Short exercise:
Rewrite the records as a JSON list of strings with one string per line and blank lines omitted, starting with the line that contains "You are a GUI" and continuing through the line that contains "pos(397,27)". Include only those lines.

Given data:
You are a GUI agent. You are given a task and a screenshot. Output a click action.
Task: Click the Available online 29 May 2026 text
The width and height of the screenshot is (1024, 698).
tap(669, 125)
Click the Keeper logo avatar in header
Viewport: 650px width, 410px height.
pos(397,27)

---

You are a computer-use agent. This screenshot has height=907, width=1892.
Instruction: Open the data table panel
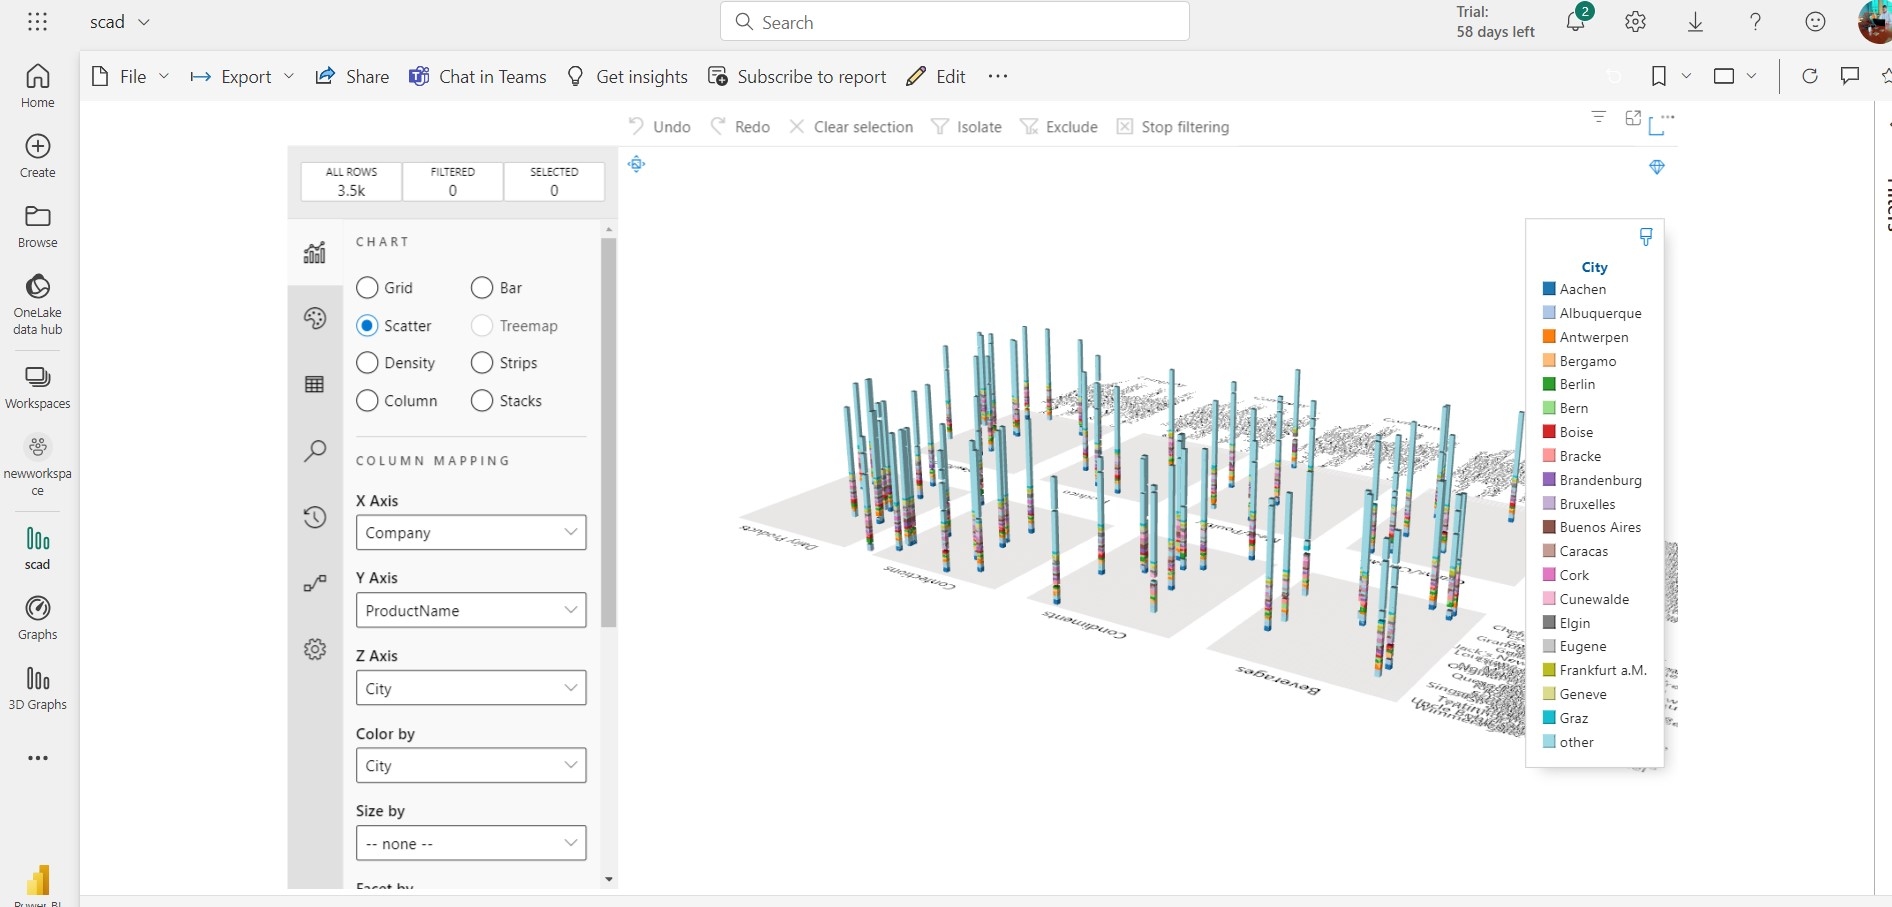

---

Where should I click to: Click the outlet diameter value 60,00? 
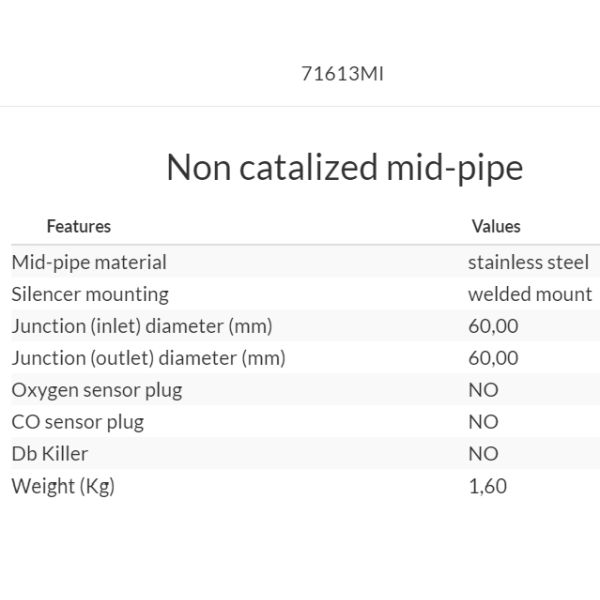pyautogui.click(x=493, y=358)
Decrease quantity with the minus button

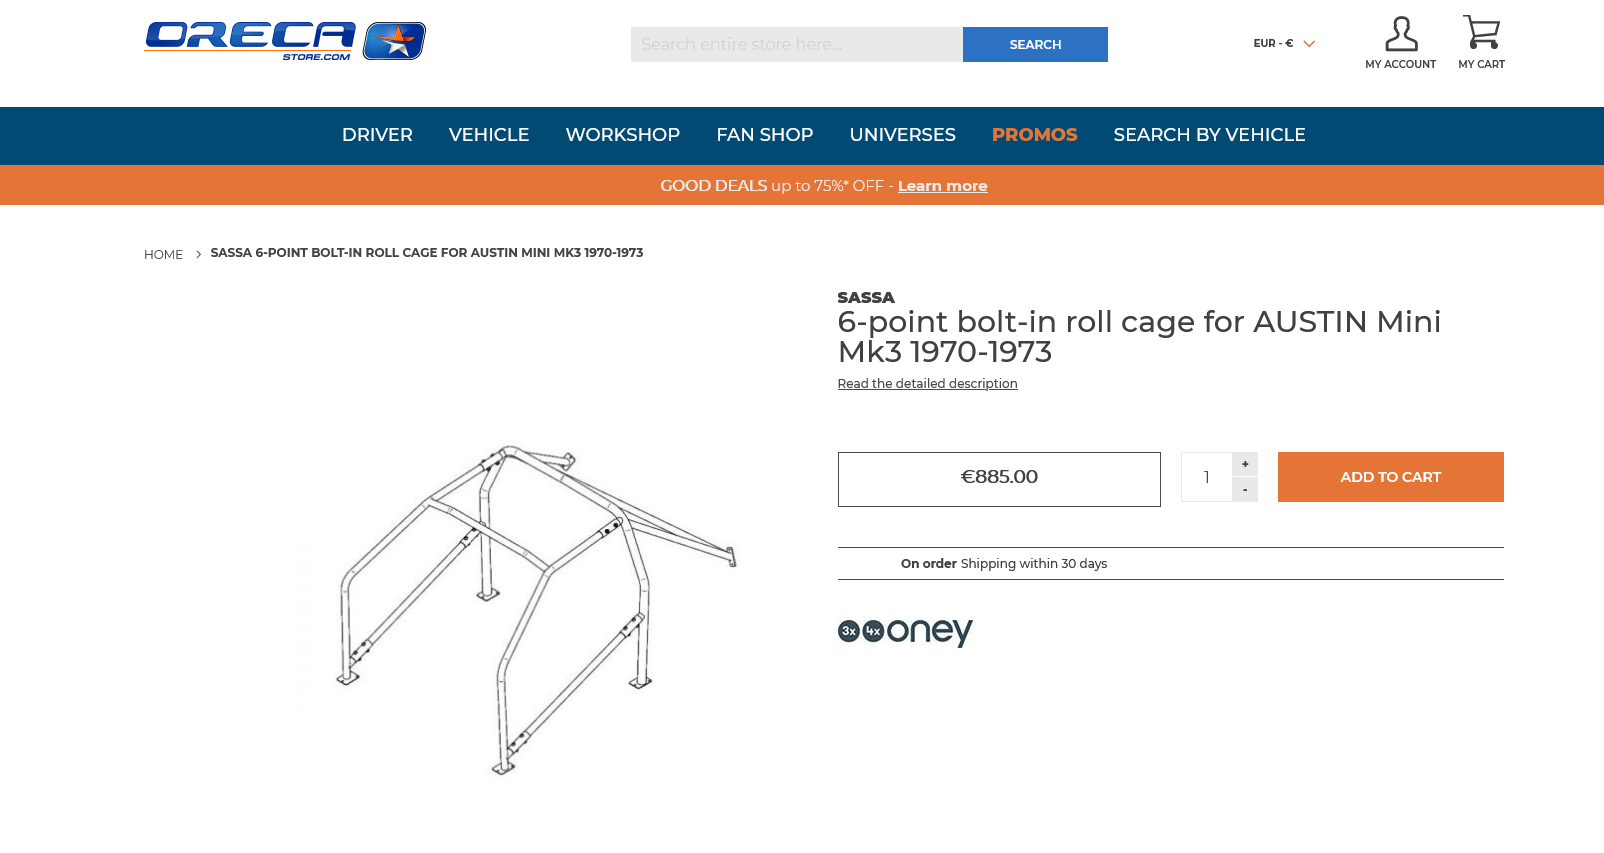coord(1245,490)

Full answer:
[
  "You are a GUI agent. You are given a task and a screenshot. Output a click action.",
  "Task: Click the Available online 29 May 2026 text",
  "The width and height of the screenshot is (1024, 698).",
  "tap(669, 125)",
  "Click the Keeper logo avatar in header",
  "Viewport: 650px width, 410px height.",
  "pos(397,27)"
]